Более или менее то же самое повторилось и теперь. По некой причине, которой я не могу придумать никакого разумного объяснения, я сунул 50 пенсов в автомат, который назывался «Крутой кикбоксер», или «Вышиби ему ногой мозги», или еще как-то в этом роде, и целую минуту жал на красную кнопку и крутил джойстик, пока мой герой — мускулистый блондин — лягал занавески и швырял в пустоту магические диски, а орава не менее мускулистых, но нечистых на руку восточных людей пинала его по почкам и швыряла на ковер.
Я провел странный час, блуждая как в трансе, скармливая автоматам деньги и играя в непонятные для меня игры. Я загонял гоночные машины в стога сена, уничтожал войска союзников лазером и невольно способствовал мутантам-зомби вытворять не поддающиеся описанию вещи с ребенком. Наконец у меня кончились деньги, и я вышел в ночь. У меня была ровно секунда, чтобы отметить: дождь почти перестал — а потом красная «фиеста» пронеслась по луже у самого края тротуара и выплеснула всю эту лужу точно на меня.
Слова «я промок до нитки» слишком слабы, чтобы описать мое состояние. Я вымок так, словно свалился в море. Я стоял, откашливаясь и отплевываясь, а машина притормозила, три стриженные головы, высунувшись в окна, приветственно провопили что-то, звучавшее как «Нья-нья-нья!», и укатили дальше. Я угрюмо зашагал по набережной, хлюпая на каждом шагу и дрожа от холода. Не хотелось бы вводить в эту жизнерадостную хронику трагические ноты, но я только недавно встал на ноги после довольно серьезной пневмонии. Не стану утверждать, будто стоял на краю могилы, но я был достаточно болен, чтобы смотреть «Утро с Ричардом и Джуди», и мне безусловно не хотелось возвращаться к этому состоянию. К моему возрастающему негодованию, «фиеста», описав триумфальный круг, пронесла мимо меня своих падких до развлечений пассажиров, торжествующе разразившихся новым «Нья-нья-нья!», и умчалась в ночь, со скрежетом тормозов вильнув хвостом, увы, не задевшим фонарный столб.
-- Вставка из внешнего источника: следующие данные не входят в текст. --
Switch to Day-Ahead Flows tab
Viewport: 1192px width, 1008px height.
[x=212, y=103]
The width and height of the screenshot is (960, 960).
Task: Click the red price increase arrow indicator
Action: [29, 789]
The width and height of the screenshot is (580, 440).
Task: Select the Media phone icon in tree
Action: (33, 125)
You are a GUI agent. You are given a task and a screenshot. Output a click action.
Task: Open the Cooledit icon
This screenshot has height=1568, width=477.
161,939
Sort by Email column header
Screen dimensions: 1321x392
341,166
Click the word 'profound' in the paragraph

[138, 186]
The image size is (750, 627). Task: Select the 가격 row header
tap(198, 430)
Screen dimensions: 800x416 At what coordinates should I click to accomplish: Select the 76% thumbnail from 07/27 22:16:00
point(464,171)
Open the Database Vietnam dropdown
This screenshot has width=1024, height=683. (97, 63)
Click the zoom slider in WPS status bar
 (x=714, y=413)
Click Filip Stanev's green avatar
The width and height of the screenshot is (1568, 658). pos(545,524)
К своему далекому отелю я добрался уже совсем промокший и несчастный. Вообразите же мое изумление, когда обнаружилось, что свет в холле приглушен и дверь заперта. Я взглянул на часы. Всего девять вечера. Бога ради, что же это за городишко такой? На двери имелось два звонка, и я попробовал оба, но безрезультатно. Я решил отпереть дверь ключом от номера, но он, разумеется, не подошел. Я снова попробовал позвонить, по нескольку минут нажимая обе кнопки и с каждой минутой все больше свирепея. Когда мои старания оказались тщетными, я застучал о стекло основанием ладони, потом кулаком и наконец с яростью забарабанил тяжелым ботинком. Помнится, я еще и оглашал воплями тихие улицы.